Lexa
D'un claquement de porte vibrant, je m'arrachai à la supervision des geôliers et m'y adossa, empêchant qui conque de constater les secousses parcourant mon corps. Mes doigts gelés agrippèrent mes genoux, s'entrechoquant au gré des palpitations de mon cœur.
— Jaecarys n'a rien vu. Crois-tu vraiment qu'il t'aurait laissé partir en sachant que tu étais à deux doigts de le tuer ? Calme-toi maintenant, ce n'est pas digne de nous.
Alors que le grand jour se rapprochait et que nous préparions notre plan d'évasion depuis deux semaines, l'impulsivité regagnait mon tempérament ; bien plus qu'il ne l'avait jamais été. Ma transformation se fluidifiait, en contrepartie, la barrière entre nos esprits s'effritait. Je ressentais davantage sa puissance tout comme le désir pressant de lui ôter la vie. Même les menaces prononcées par sa femme n'auraient pu le rendre moins méprisable. Son sourire mesquin me hantait. Comment arrivai-je encore à désamorcer nos pulsions sanguinaires ? Par chance, mon supplice s'achèverait demain au moment où nous franchirons tous ensemble, les portes de cette prison.

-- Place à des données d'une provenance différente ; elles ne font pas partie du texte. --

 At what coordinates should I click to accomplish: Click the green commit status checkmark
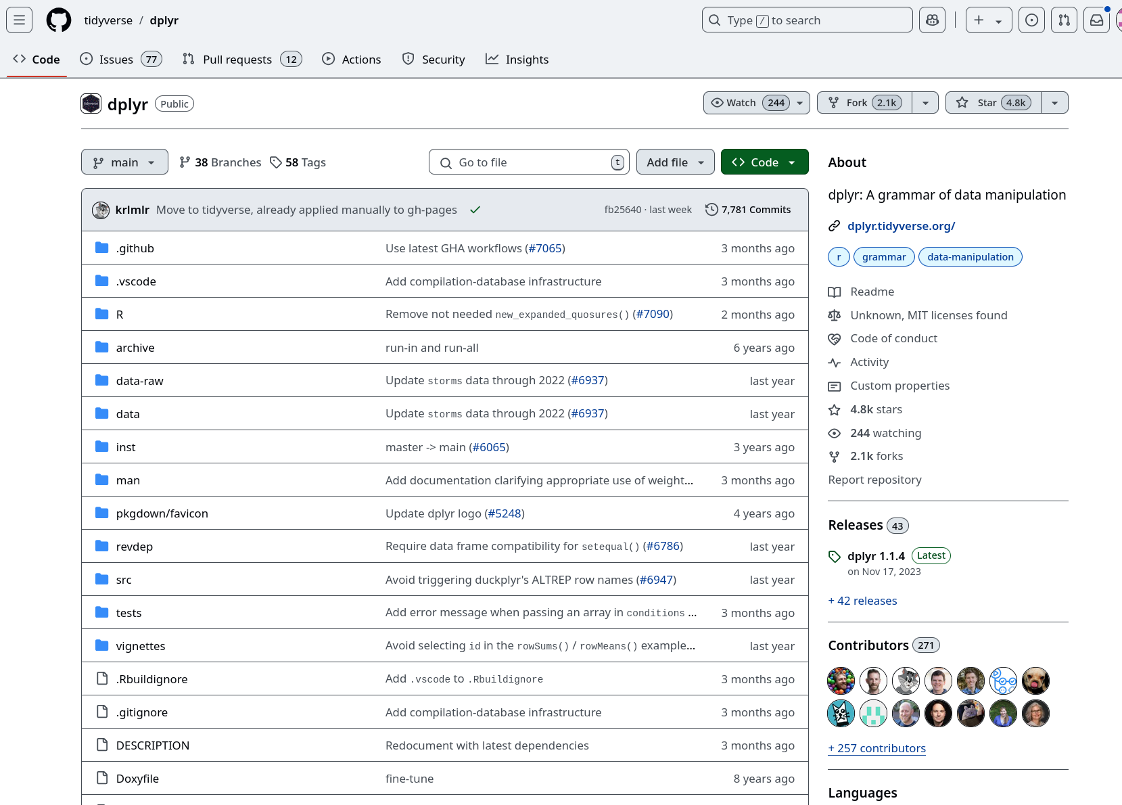click(x=475, y=210)
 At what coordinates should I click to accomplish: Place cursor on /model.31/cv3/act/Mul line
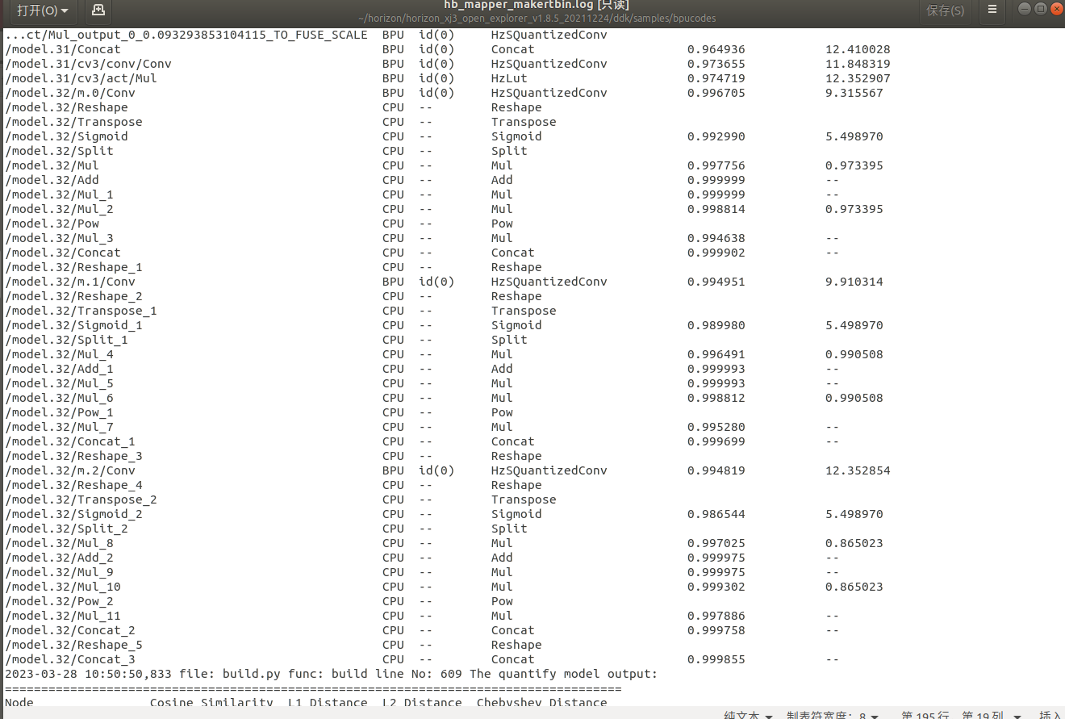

Je remarquai la présence de Daena dissimulée derrière le rideau qu'elle tira d'un geste brusque. Mon dos se décolla d'un bond, honteuse. Mon état ne devait pas lui avoir échappé.
— Tu es en retard. L'eau du bain a refroidi, je vais devoir la faire réchauffer, s'agaça-t-elle.
Ses jupons s'envolèrent lorsqu'elle tourna les talons, attrapant la bouilloire au passage. Il ne fallait plus rien laisser paraitre. J'inspirai avant de m'élancer à travers la pièce et patientai assise sur le rebord de la fenêtre, là où mon esprit vagabondait avidement, par-delà les limites de la propriété. Mon désir de liberté décuplait mon imaginaire. La vitre glaciale se recouvrait de buée au contact de mon souffle puis s'atténuait jusqu'à ma prochaine respiration.
En un temps record, le travail colossal abattu métamorphosa cette demeure. Des tapis, coussins et fauteuils furent installés dans chaque salle, constituant une multitude de salons privés dont l'ambiance tanisée profitait à l'intimité de chacun. Des compositions florales et mystérieux artefacts illégaux à Solis habillaient chaque surface astiquée. Dehors, les domestiques emmitouflés tapissaient d'imposants rubans verts, les majestueuses arches des allées. Une espèce de lièvre occupait depuis peu les cages rasantes, je cillai en l'observant abattre ses bois sur sa prison de métal. Un jackalope. La question du « comment » m'effleura l'esprit, jusqu'à se répondre d'elle-même : le marché noir. À l'instar des brownies et génies de maison en « vitrine » dans la salle à manger, leur provenance illégale ne faisait aucun doute.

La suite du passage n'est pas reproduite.